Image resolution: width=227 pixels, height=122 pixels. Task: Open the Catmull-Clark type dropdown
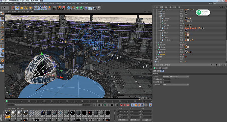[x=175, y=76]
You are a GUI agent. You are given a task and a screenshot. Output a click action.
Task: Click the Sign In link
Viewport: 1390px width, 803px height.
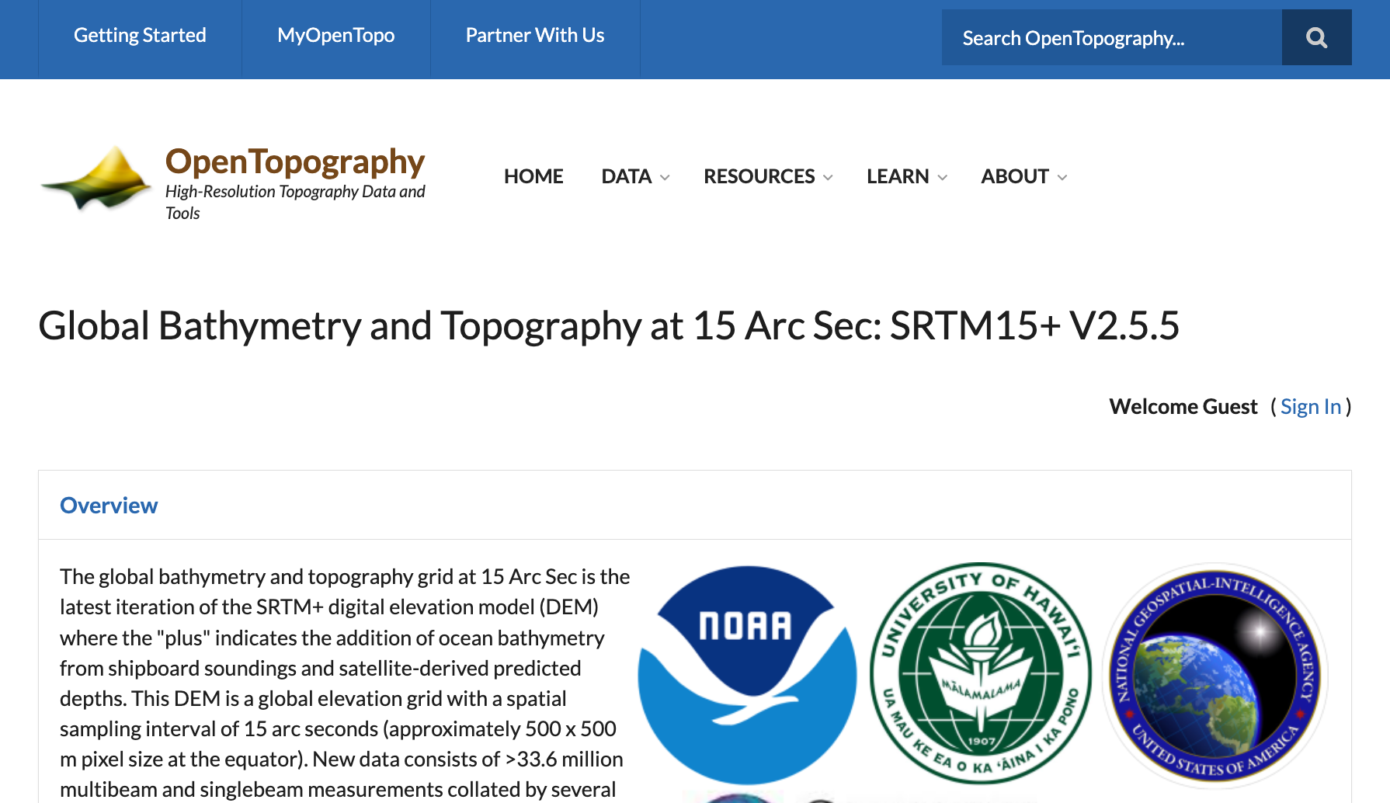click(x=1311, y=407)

- - - - -

*Required action:*
Repeat, exactly and in full, every entry in the data, but not the pictures.

*Solution for this problem:*
Image resolution: width=227 pixels, height=122 pixels. Task: Open the Catmull-Clark type dropdown
[x=175, y=76]
You are a GUI agent. You are given a task and a screenshot. Output a click action.
Task: Click the Sign In link
Viewport: 1390px width, 803px height.
click(x=1311, y=407)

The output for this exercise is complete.